I looked down and saw she was absolutely right. I was standing in the shadow of the Carolina Spin. We both were.
"Not that, stupidnik. Over your future. You will have a hunger."
I had a bad one already, but a Pup-A-Licious footlong would soon take care of it. "That's very interesting, Mrs ... um ... "
"Rosalind Gold," she said, holding out her hand. "But you can call me Rozzie. Everyone does. But during the season ... " She fell into character, which meant she sounded like Bela Lugosi with breasts. "Doorink the season, I am ... Fortuna!"
I shook with her. If she'd been in costume as well as in character, half a dozen gold bangles would have clattered on her wrist. "Very nice to meet you." And, trying on the same accent: "I am ... Devin!"
She wasn't amused. "An Irish name?"
"The Irish are full of sorrow, and many have the sight. I don't know if you do, but you will meet someone who does."
Actually, I was full of happiness ... along with that surpassing desire to put a Pup-A-Licious pup, preferably loaded with chili,
down my throat. This was feeling like an adventure. I told myself I'd probably feel less that way when I was swabbing out toilets at the end of a busy day, or cleaning puke from the seats of the Whirly Cups, but just then everything seemed perfect.
"Are you practicing your act?"
She drew herself up to her full height, which might have been five-two. "Is no act, my lad." She said ect for act. "Jews are the most psychically sensitive race on earth. This is a thing everyone knows." She dropped the accent. "Also, Joyland beats hanging out a palmistry shingle on Second Avenue. Sorrowful or not, I like you. You give off good vibrations."
"One of my very favorite Beach Boys songs."
"But you are on the edge of great sorrow." She paused, doing the old emphasis thing. "And, perhaps, danger."
"Do you see a beautiful woman with dark hair in my future?" Wendy was a beautiful woman with dark hair.
"No," Rozzie said, and what came next stopped me dead. "She is in your past."
I walked around her in the direction of Pup-A-Licious, being careful not to touch her. She was a charlatan, I didn't have a single doubt about that, but touching her just then still seemed like a lousy idea.
No good. She walked with me. "In your future is a little girl and a little boy.

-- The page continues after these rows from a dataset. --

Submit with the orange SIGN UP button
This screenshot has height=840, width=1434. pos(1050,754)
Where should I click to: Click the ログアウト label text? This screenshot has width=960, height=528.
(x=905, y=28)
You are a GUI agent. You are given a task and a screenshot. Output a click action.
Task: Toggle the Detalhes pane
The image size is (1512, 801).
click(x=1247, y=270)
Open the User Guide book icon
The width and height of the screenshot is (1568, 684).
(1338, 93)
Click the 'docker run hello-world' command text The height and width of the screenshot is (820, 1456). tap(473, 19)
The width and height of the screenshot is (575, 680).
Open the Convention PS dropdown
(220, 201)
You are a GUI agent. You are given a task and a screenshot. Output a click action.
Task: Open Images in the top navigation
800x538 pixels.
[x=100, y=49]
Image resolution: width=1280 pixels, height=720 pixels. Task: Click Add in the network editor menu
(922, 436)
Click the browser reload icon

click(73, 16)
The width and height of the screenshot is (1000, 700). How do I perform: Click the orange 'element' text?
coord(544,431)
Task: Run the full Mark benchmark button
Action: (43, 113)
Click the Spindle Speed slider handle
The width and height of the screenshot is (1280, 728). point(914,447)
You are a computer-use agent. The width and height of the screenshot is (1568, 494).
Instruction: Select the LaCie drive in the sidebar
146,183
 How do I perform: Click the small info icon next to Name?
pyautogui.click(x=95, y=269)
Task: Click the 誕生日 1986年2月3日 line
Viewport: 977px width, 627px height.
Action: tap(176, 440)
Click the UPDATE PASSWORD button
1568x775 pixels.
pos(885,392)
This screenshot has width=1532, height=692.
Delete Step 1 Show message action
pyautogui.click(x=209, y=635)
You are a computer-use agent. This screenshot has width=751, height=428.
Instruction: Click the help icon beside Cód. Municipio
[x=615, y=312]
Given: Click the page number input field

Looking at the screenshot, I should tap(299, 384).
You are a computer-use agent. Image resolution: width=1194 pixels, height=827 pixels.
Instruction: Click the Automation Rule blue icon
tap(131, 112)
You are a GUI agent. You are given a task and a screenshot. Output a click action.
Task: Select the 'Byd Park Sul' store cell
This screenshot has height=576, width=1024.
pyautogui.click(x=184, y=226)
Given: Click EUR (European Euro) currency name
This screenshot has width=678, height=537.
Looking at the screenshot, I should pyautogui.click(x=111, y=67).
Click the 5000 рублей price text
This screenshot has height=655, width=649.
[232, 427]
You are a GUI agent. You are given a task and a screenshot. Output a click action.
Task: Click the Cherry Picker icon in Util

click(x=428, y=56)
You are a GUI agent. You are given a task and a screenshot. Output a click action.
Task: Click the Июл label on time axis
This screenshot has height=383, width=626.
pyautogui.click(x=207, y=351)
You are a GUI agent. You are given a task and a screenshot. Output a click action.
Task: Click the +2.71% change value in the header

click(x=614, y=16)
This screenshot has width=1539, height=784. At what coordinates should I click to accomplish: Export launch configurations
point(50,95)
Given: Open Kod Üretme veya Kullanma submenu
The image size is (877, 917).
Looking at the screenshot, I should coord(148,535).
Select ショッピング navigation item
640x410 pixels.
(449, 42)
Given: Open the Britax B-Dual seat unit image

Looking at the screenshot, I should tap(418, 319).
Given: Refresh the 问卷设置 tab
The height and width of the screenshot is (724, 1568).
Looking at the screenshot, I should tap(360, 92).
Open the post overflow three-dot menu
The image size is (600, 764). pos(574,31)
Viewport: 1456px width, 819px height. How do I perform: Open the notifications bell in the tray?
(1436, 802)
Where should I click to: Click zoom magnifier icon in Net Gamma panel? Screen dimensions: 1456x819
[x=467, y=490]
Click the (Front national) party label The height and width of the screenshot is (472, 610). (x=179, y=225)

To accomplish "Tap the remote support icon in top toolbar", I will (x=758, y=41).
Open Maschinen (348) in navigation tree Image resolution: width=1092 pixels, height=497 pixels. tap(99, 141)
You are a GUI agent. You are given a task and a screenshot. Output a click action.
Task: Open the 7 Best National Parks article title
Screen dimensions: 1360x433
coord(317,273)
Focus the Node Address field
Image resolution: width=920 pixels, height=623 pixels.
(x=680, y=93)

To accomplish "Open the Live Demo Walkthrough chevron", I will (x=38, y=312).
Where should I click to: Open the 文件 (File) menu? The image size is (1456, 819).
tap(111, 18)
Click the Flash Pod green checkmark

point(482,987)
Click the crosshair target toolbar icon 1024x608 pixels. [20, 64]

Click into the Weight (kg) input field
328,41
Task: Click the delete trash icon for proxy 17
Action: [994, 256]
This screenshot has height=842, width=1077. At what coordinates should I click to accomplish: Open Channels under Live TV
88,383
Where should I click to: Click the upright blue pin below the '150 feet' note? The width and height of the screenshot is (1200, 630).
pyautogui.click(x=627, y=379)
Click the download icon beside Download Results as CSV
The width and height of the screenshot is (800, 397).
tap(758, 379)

The boy has a dog."
"A Happy Hound, I bet. Probably named Howie."
She ignored this latest attempt at levity. "The girl wears a red hat and carries a doll. One of these children has the sight. I don't know which. It is hidden from me."
I hardly heard that part of her spiel. I was thinking of the previous pronouncement, made in a flat Brooklyn accent: She is in your past.
Madame Fortuna got a lot of stuff wrong, I found out, but she did seem to have a genuine psychic touch, and on the day I interviewed for a summer at Joyland, she was hitting on all cylinders.